▸ **PROBLEM DESCRIPTION**:
Scan the records below for the line containing "[home] (144, 41)" and the line containing "Agenda (118, 978)". Copy both, plus every line between, exactly.

▸ **INPUT RECORDS**:
☆ ☆ ☆ ☆
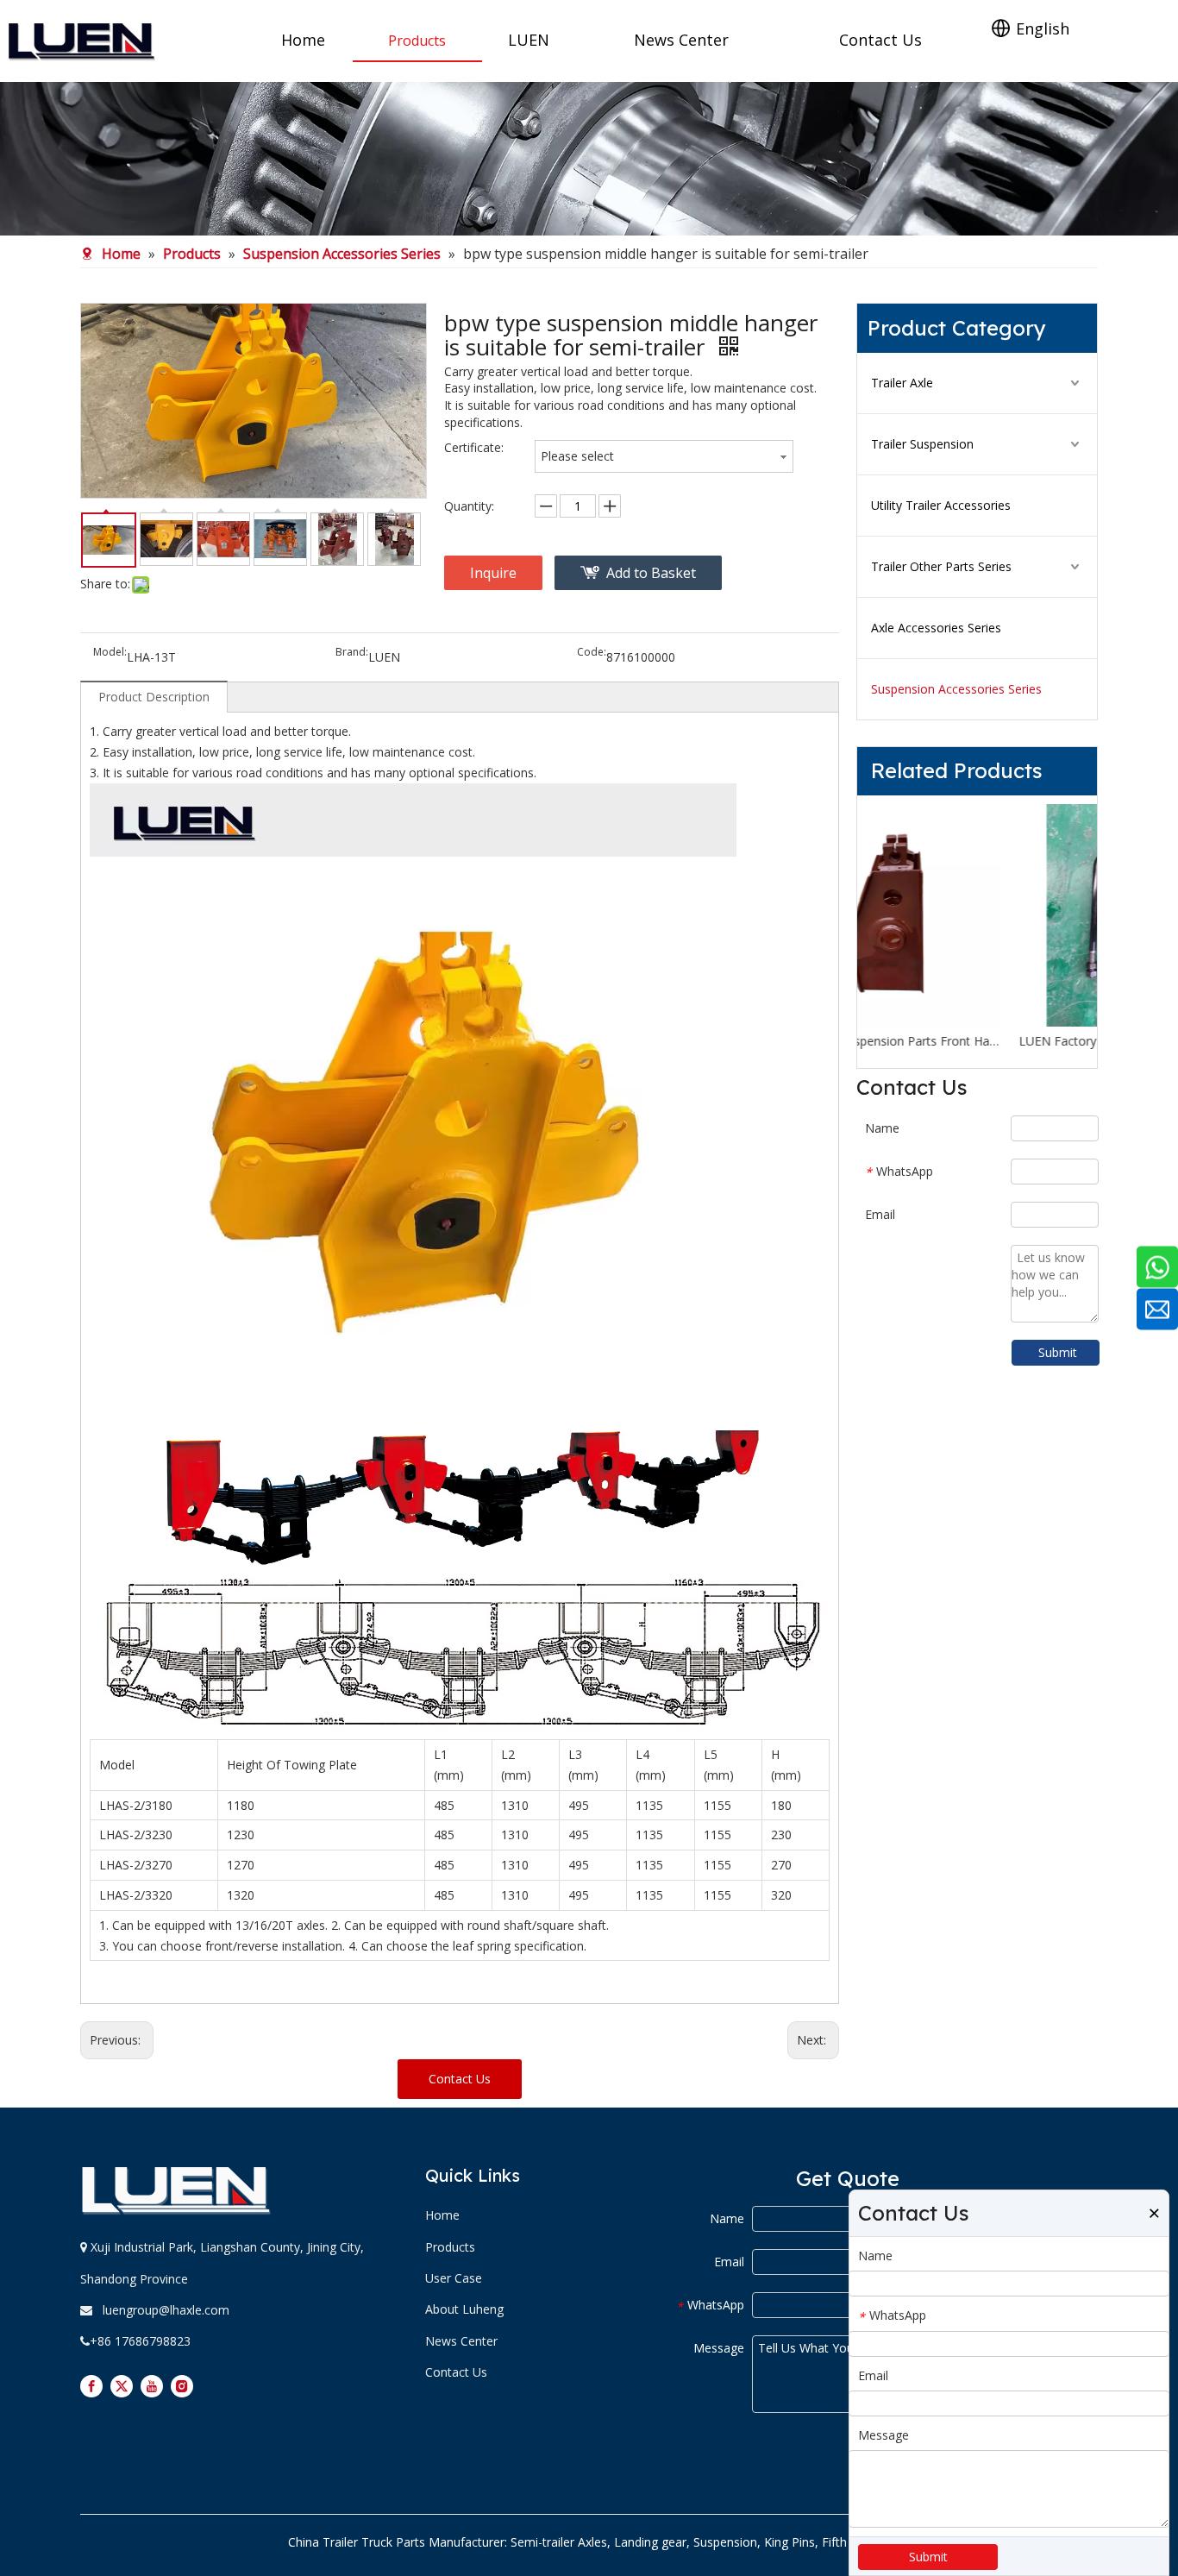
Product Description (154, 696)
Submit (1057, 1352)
☆ ☆ ☆ ☆
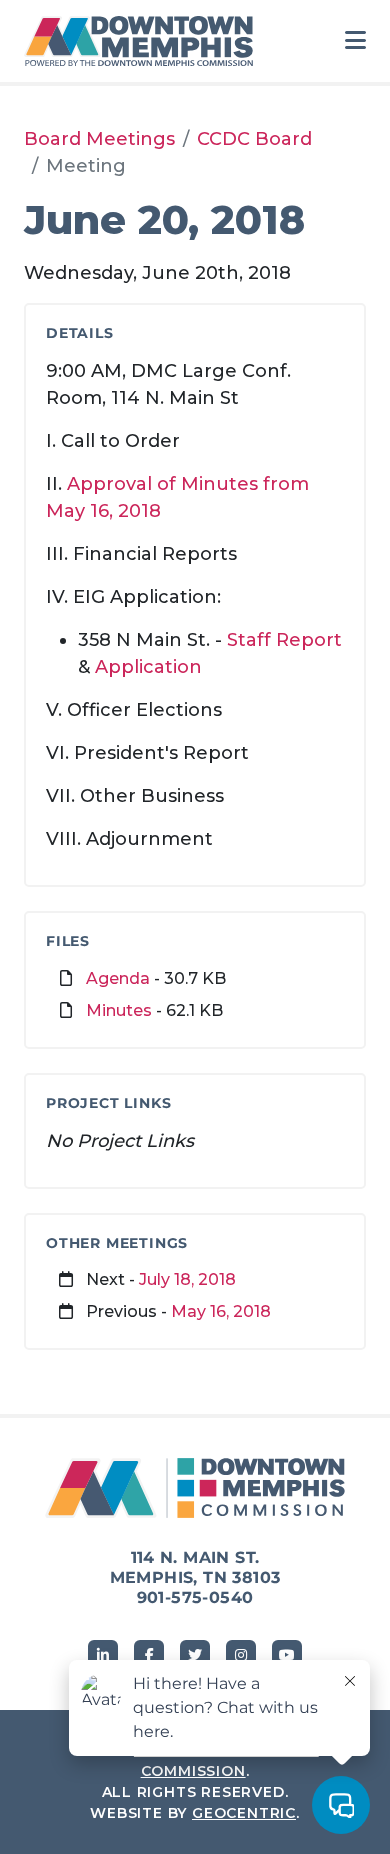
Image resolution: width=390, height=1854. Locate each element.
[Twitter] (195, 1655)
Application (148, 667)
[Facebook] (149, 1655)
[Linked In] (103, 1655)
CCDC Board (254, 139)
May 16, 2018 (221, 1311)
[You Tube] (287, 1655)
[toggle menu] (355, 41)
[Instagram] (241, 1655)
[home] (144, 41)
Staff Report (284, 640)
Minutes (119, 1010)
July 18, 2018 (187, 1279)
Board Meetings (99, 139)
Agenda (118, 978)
☆ ☆ ☆ ☆
▸ **ANSWER AREA**:
[home] (144, 41)
Staff Report (284, 640)
Minutes (119, 1010)
July 18, 2018 (187, 1279)
Board Meetings (99, 139)
Agenda (118, 978)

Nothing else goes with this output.